Task goal -
This task calls for printing every entry exactly.

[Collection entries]
____________________
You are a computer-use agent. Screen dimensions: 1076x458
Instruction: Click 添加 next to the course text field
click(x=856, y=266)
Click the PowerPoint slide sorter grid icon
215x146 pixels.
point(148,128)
____________________
Answer to this task -
You are a computer-use agent. Screen dimensions: 1076x458
Instruction: Click 添加 next to the course text field
click(x=856, y=266)
Click the PowerPoint slide sorter grid icon
215x146 pixels.
point(148,128)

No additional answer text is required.